I think a lot of great meals begin at the bar. When dining in Portland, especially, the culinary experience really starts with the cocktail. The bartenders and mixologists in this town work with the best ingredients – the same way the chefs operate in the kitchen. Plus, how that cocktail is presented is the ultimate preview for your dining journey.
At Irving Street Kitchen, I sat at the bar and waited for my friend to arrive. So, I ordered a cocktail. It was hot out and I wanted something refreshing. My eyes darted towards the Carolina Julep c.1890. I went to a woman’s college in Virginia and our cocktail, more or less, was the mint julep. We’d go to Foxfield Races (steeplechase) held annually each spring in Charlottesville and pay more attention to the Bourbon cocktails than all the pretty horses flying by. My point is that the mint julep is a civilized summer cocktail for ladies and gentlemen.
Let’s get one thing straight. This Carolina Julep is listed with a circa date. I understood immediately that the bartender who put this on the bar menu knew what he or she was doing. It was prepared with Elijah Craig 12 year Bourbon, mint, sugar, splash of sweet tea at Irving street kitchen. It was perfect. And, I got a good glimpse into the quality of ingredients that would come to pass.
My friend arrived and we ordered. I explained to the bartender, Alison (I think that’s her name!) that I was gluten free. She ended up taking care of me for the rest of the night.
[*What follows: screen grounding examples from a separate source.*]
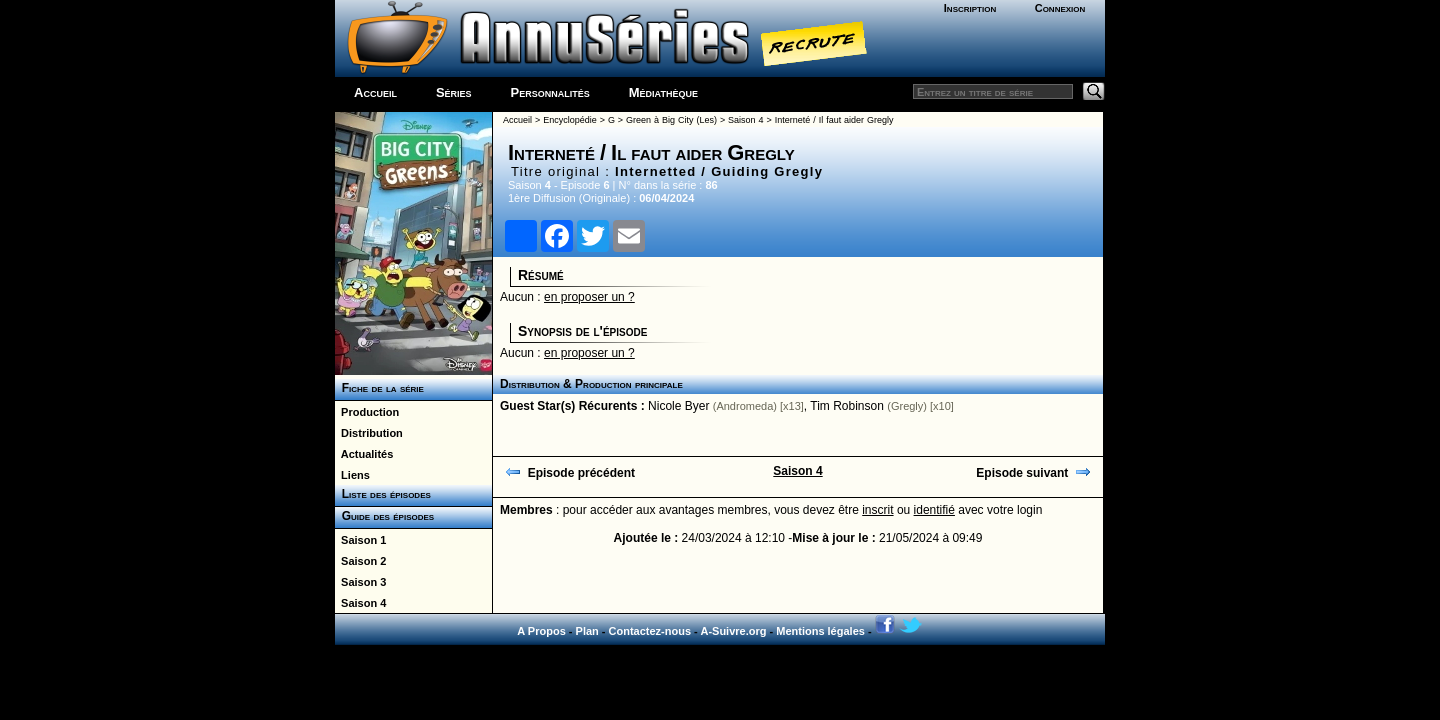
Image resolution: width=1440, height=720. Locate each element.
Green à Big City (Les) (671, 120)
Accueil (375, 92)
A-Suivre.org (733, 631)
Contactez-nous (650, 631)
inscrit (877, 510)
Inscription (970, 8)
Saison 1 (360, 540)
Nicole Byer (678, 406)
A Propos (541, 631)
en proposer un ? (589, 297)
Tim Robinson (847, 406)
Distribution (369, 433)
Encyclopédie (570, 120)
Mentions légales (820, 631)
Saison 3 (360, 582)
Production (367, 412)
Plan (587, 631)
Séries (454, 92)
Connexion (1060, 8)
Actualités (364, 454)
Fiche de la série (379, 388)
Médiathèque (663, 92)
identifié (934, 510)
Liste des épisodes (383, 494)
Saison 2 (360, 561)
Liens (352, 475)
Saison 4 (360, 603)
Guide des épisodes (384, 516)
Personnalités (550, 92)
The service was impeccable.
I got the Heirloom Tomato and Raw Zucchini Salad with Black Pepper Vinaigrette and a side order of the Smoked Tasso Jambalaya.
The salad was bright and fresh with tangy tomatoes and delicate zucchini. The basil was more like a pesto puree and added some depth to the light flavors.
The jambalaya had a hint of heat but was really rich and fragrant with a pleasant, earthy, forest floor flavor. It reminded me of a Rhone red wine with dusty notes of earth and cocoa powder.
Alison (and I will owe her big time if I got her name wrong!) brought out a glass of King’s Ridge Riesling to sample with the two courses. It was fragrant and off-dry, with good upfront acidity and flavors of white peaches and lychee. It went well with the salad, and, to an extent it paired fairly well with the jambalaya (as Riesling dances well with spicy fare), only, because of the smoked richness, a Rhone would have been a super yummy accompaniment.
All in all, this place nods to the American southeast and takes you on a journey there and beyond. I look forward to returning and turning another corner on the Irving Street menu to discover another pleasant cocktail – which will certainly lead to another enjoyable meal.